By Kim Tae-jong
A North Korean man is preparing for a lawsuit to inherit part of the assets left behind by his father who died in the South.
The man in his 50s plans to file a lawsuit against his father’s family in South Korea through the help of an agent in China and a lawyer in South Korea, Yonhap News Agency said Sunday, quoting unnamed government and court officials. The man’s late father reportedly left behind millions of dollars.
The case came just a few weeks after a local court recognized a bereaved family in North Korea’s partial rights to inherit their father’s assets in South Korea. It was the first time that North Koreans have won partial ownership of assets left by a relative in the South.
The officials predicted that more North Koreans will file similar inheritance suits in South Korea, raising the possibility that North Korean authorities may be assisting the plaintiffs.
“We can’t rule out the possibility that the North Koreans seeking inheritance from their family members in the South are being helped by someone who’s familiar with South Korean law. North Korean authorities could be behind them,” an unnamed official told Yonhap.
Previously, Yoon Byeong-jeon and his three siblings in the North, children of Yoon Woo-geun who died in South Korea in 1989, demanded 2.5 billion won and part of the real estate left by their late father, valued at 10 billion won ($6 million) in 2008.
Three years of legal disputes ended on July 12 when the court mediated a compromise splitting the fortune between family members in the two Koreas.

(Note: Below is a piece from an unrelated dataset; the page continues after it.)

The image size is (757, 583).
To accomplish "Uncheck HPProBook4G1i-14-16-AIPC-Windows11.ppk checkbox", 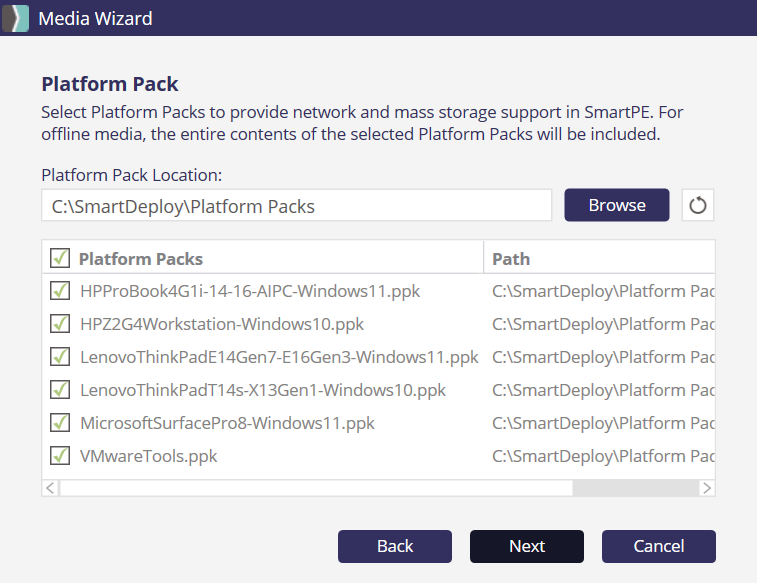I will pos(60,291).
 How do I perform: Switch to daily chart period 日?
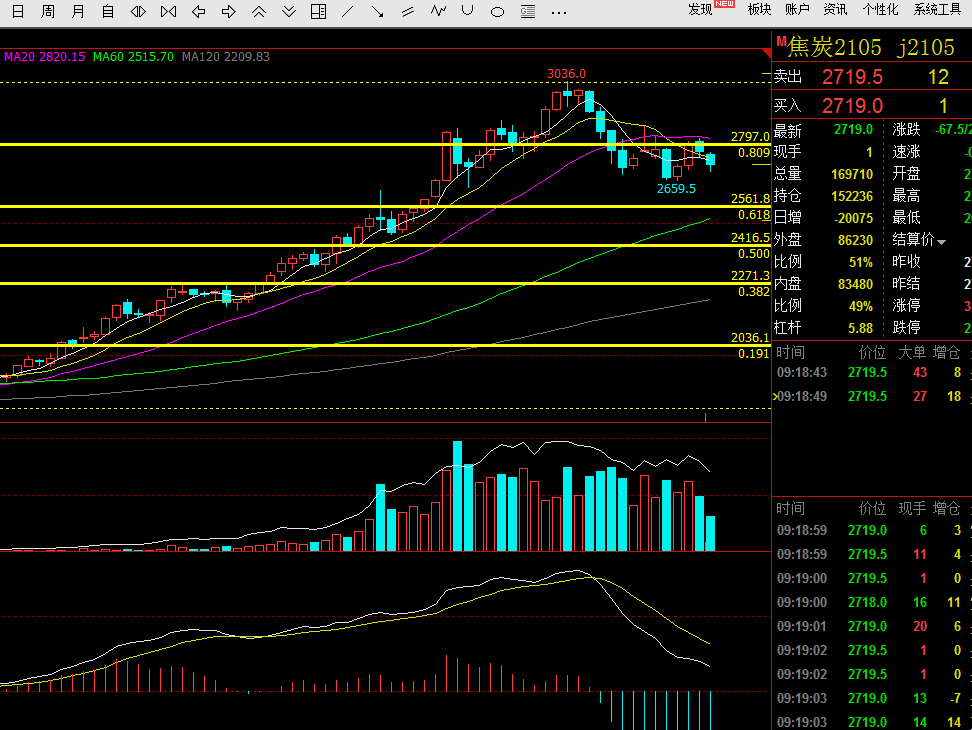pos(18,11)
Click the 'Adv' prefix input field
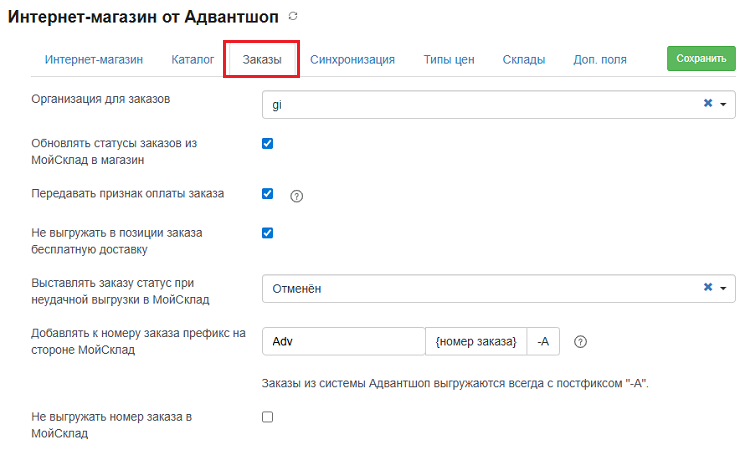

Expecting similar suits to follow, the government is currently seeking ways to restrict North Koreans from filing inheritance lawsuits out of fear that massive amounts of capital may flow into the impoverished North.
According to the bill proposed by the Ministry of Justice in February, North Koreans can be given the ownership of assets in the South but they need to have an approval from the unification minister for the transfer of their inherited assets out of South Korea.

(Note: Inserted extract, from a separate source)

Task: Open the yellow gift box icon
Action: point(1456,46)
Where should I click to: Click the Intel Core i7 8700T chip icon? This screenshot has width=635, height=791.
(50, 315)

Yonhap said the North Korean government may be helping its citizens in recent inheritance lawsuits involving large fortunes, citing a government official.
“Judging from the recent cases, it seems like North Koreans are filing lawsuits with detailed knowledge of their parents’ inheritance. Wouldn’t that be difficult without the help of the (North Korean) government?” the official was quoted as saying
Millions of family members were separated during the 1950-53 Korean War that ended in a truce, not a peace treaty, leaving the Korean Peninsula still technically at war.